Area of a triangle $$=$$ $\sqrt{s\left(s-a\right)\left(s-b\right)\left(s-c\right)}$

$$=$$ $\sqrt{\frac{3a}{2}\left(\frac{3a}{2}-a\right)\left(\frac{3a}{2}-a\right)\left(\frac{3a}{2}-a\right)}$

$$=$$ $\sqrt{\frac{3a}{2}\left(\frac{3a-2a}{2}\right)\left(\frac{3a-2a}{2}\right)\left(\frac{3a-2a}{2}\right)}$

$$=$$ $\sqrt{\frac{3a}{2}\left(\frac{a}{2}\right)\left(\frac{a}{2}\right)\left(\frac{a}{2}\right)}$

$$=$$ $\sqrt{3×{\left(\frac{a}{2}\right)}^{2}×{\left(\frac{a}{2}\right)}^{2}}$

$$=$$ $\frac{a}{2}×\frac{a}{2}\sqrt{3}$

$$=$$ $\frac{\sqrt{3}}{4}{a}^{2}$

Therefore, the area of an equilateral triangle $$=$$ $\frac{\sqrt{3}}{4}{a}^{2}$ sq. units.
Example:
Calculate the area of an equilateral triangle of side $$4 \ cm$$.
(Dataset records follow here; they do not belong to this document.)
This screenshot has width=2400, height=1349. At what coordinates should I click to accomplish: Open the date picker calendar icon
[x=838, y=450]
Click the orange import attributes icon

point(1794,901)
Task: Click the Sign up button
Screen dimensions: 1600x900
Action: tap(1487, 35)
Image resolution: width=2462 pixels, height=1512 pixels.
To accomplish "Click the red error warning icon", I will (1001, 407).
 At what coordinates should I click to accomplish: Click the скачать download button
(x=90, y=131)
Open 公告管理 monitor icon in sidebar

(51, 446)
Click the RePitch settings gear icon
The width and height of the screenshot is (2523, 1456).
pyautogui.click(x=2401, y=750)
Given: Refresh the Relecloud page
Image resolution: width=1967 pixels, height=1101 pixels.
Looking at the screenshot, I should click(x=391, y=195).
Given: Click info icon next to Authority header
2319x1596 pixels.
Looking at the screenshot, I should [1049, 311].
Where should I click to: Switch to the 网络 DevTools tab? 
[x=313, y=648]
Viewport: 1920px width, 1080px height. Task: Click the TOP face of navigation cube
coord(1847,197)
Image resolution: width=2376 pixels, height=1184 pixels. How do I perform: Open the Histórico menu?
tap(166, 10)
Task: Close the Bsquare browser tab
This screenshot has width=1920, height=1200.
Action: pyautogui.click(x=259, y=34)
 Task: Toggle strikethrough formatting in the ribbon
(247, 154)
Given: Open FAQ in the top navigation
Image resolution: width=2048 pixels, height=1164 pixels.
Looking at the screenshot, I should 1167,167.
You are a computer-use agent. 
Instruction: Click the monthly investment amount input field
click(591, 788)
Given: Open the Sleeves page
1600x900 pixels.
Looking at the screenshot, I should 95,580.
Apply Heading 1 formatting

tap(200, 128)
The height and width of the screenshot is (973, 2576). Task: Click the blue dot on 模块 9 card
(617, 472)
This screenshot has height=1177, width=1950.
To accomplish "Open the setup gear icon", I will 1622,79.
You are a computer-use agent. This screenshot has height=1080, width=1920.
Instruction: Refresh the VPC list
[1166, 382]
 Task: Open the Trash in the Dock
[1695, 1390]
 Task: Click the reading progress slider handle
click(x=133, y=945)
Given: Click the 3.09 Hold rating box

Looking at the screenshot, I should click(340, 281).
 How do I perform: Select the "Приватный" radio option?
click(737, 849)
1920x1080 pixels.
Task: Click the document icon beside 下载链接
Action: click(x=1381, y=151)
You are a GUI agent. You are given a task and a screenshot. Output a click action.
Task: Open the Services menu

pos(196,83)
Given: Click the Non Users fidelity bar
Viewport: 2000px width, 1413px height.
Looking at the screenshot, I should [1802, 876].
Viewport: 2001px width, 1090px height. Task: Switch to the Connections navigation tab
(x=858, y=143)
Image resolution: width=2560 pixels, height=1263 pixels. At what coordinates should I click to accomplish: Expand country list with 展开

$$a$$ $$=$$ $$b$$ $$=$$ $$c$$ $$=$$ $$4 \ cm$$

Area of an equilateral triangle $$=$$ $\frac{\sqrt{3}}{4}{a}^{2}$

$$=$$ $\frac{\sqrt{3}}{4}×\left({4}^{2}\right)$

$$=$$ $\frac{\sqrt{3}}{4}×16$

$$=$$ $$\sqrt{3} \times 4$$

$$=$$ $$1.73 \times 4$$      [Since $$\sqrt{3} = 1.73$$]

$$=$$ $$6.92$$

Therefore, the area of an equilateral triangle $$=$$ $$6.92 \ cm^2$$.